《爆劇落》✪『バランス✪彼のシャツが私の家に置かれた日』


「う、なんだよ。これ」
三浦はラーメンのスープをすすって顔をしかめた。

知らん顔して定食のしょうが焼きを食べ始める。

「うーん。おいしい」

ここの店はメインのラーメンは激マズだけど定食はきわめてうまい!

生姜が効いていて、豚肉は柔らかい。せん切りキャベツは新鮮だし、味噌汁は赤味噌。味噌汁の具の定番、豆腐と長ねぎの組み合わせは最高だ。

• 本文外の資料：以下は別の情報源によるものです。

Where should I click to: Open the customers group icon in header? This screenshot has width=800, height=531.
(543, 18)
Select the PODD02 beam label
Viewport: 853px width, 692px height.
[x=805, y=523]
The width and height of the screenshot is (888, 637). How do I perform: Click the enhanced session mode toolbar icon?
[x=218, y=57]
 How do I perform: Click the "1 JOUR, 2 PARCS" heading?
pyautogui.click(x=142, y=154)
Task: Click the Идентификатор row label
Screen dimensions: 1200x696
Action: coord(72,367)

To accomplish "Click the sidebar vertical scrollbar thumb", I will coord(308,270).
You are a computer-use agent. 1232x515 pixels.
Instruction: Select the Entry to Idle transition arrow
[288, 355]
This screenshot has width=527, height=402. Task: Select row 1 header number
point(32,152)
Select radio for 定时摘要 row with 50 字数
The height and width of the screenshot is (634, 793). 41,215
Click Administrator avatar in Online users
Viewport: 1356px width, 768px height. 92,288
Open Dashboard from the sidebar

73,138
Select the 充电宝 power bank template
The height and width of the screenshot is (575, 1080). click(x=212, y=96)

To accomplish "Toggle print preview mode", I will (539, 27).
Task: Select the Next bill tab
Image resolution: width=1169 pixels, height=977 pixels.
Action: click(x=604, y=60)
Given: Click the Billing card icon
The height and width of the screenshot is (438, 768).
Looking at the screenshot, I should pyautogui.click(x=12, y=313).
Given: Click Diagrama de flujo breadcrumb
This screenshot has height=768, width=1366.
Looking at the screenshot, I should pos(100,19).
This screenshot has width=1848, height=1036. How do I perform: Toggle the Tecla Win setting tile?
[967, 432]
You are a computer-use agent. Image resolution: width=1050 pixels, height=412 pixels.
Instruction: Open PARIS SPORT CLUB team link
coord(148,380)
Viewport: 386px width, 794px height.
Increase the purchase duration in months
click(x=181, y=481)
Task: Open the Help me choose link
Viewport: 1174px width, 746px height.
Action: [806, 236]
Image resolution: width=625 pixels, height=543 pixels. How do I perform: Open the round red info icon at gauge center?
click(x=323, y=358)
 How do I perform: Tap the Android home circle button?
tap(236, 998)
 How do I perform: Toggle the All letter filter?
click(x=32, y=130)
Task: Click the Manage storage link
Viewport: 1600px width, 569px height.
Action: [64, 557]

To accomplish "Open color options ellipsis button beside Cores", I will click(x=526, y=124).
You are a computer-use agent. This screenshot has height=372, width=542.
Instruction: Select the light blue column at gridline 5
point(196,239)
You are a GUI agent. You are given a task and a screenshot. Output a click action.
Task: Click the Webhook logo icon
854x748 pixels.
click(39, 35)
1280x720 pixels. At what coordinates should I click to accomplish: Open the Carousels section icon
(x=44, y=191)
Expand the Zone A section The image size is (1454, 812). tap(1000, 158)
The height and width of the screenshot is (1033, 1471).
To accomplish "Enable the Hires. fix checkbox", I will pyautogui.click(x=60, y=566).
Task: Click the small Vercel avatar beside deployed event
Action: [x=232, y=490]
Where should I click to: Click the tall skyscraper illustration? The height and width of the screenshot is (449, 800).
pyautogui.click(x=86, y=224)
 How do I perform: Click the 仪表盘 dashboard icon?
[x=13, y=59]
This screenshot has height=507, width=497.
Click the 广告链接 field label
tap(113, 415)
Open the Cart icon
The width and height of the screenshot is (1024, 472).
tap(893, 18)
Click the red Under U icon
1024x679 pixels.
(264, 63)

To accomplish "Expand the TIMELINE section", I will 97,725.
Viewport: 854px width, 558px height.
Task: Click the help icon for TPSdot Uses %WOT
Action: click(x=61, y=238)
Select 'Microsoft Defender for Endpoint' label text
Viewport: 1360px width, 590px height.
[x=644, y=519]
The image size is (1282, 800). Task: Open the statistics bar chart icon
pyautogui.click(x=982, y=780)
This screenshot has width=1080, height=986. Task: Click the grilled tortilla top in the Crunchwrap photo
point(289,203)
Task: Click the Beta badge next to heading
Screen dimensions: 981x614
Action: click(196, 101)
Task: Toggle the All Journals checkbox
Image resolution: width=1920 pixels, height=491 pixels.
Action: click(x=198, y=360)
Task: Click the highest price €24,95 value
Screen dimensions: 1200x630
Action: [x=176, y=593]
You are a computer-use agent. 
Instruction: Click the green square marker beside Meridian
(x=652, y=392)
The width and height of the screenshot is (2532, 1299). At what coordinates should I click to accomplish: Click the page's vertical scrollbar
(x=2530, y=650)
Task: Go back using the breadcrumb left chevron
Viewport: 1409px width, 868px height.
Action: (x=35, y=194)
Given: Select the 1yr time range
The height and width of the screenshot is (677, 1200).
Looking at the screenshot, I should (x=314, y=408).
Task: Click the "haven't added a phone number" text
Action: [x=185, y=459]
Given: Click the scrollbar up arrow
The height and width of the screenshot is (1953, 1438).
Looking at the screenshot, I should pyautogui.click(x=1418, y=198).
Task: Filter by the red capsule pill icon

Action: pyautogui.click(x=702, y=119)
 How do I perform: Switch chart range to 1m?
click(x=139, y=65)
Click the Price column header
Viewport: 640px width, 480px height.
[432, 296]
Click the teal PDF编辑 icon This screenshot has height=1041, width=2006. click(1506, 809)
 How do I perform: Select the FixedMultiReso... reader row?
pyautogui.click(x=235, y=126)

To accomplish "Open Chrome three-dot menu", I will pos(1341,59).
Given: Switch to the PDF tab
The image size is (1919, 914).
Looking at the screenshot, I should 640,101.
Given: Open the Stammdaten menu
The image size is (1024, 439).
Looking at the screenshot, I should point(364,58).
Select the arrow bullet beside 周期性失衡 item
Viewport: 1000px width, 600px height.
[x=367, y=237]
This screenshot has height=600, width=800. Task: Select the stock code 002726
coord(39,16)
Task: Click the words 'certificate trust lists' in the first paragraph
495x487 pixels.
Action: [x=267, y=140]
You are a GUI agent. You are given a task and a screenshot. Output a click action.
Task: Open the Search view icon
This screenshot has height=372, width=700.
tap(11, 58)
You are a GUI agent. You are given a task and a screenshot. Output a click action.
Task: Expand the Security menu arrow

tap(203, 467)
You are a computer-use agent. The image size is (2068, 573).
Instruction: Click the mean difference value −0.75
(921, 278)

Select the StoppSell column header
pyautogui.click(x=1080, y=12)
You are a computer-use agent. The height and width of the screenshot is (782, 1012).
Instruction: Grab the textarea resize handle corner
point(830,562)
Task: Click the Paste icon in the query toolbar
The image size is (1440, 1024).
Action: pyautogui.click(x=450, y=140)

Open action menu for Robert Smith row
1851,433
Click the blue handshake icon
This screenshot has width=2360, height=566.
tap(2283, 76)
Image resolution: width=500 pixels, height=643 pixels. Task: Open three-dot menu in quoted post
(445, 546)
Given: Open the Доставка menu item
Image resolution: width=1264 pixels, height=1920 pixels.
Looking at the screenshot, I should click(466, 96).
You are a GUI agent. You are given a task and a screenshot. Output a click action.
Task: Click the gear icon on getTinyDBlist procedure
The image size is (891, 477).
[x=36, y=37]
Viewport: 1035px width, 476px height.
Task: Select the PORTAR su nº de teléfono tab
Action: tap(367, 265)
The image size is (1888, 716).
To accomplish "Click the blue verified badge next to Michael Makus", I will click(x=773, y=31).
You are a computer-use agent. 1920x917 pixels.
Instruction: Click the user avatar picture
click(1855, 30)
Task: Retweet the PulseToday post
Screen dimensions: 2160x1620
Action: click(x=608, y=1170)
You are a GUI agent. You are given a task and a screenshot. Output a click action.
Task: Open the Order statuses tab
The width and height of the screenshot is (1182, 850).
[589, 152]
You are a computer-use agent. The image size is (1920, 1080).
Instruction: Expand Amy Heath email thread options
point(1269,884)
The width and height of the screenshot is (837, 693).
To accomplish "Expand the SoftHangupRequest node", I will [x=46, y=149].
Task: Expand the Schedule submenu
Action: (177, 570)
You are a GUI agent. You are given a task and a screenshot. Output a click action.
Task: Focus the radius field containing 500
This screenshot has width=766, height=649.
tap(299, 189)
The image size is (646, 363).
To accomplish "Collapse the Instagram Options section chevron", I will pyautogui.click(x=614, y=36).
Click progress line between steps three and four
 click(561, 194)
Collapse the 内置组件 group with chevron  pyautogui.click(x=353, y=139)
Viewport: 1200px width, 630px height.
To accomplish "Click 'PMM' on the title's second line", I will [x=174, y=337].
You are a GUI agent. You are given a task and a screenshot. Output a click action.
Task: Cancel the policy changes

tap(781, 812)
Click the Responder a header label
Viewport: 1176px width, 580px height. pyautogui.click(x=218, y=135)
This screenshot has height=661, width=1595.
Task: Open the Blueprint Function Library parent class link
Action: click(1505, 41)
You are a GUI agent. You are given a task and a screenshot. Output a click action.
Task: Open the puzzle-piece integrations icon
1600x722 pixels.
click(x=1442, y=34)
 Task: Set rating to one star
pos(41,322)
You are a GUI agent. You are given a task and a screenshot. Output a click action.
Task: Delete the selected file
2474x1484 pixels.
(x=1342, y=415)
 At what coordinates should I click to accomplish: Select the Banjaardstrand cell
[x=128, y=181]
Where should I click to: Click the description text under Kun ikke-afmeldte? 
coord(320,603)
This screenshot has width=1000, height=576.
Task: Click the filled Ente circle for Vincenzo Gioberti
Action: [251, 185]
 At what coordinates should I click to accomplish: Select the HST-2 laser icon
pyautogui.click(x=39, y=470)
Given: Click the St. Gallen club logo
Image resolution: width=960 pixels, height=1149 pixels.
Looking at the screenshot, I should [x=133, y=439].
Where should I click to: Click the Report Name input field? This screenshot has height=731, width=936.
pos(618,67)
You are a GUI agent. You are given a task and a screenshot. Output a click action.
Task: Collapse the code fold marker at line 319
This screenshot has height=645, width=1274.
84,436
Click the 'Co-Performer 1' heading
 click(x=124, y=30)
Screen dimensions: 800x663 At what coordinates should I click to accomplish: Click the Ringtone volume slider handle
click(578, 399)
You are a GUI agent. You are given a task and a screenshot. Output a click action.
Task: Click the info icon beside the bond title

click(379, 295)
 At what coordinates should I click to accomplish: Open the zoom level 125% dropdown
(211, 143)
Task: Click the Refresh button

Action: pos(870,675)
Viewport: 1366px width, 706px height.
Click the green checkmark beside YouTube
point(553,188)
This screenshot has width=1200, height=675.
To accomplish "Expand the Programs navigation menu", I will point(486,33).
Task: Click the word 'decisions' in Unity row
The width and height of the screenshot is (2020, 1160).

「おい、あんた。なんで教えないんだよ。みんな定食くってんじゃん」


見まわすと前からいた客も後から来た客も皆、定食を食べていた。

今更気がついたか、このゴキブリ男。

さっき『ラーメン屋に来てラーメン食わない奴なんて邪道だ』と偉そうにしていた三浦に仕返しが出来たようで嬉しい限りだ。

「あー聞かれなかったから」

「聞かれなかったからって、うーーー取り替えろよ!」

三浦はそう言って、しょうが焼きを挟んでいた箸をもつ私の手を掴み、横から顔を突き出して自分の口におさめてしまった。

「な! 何すんのよ!」
私のしょうが焼きを食べた! こいつ!

「あー、美味いじゃん、しょうが焼き」
もぐもぐと満足そうに口を動かす三浦。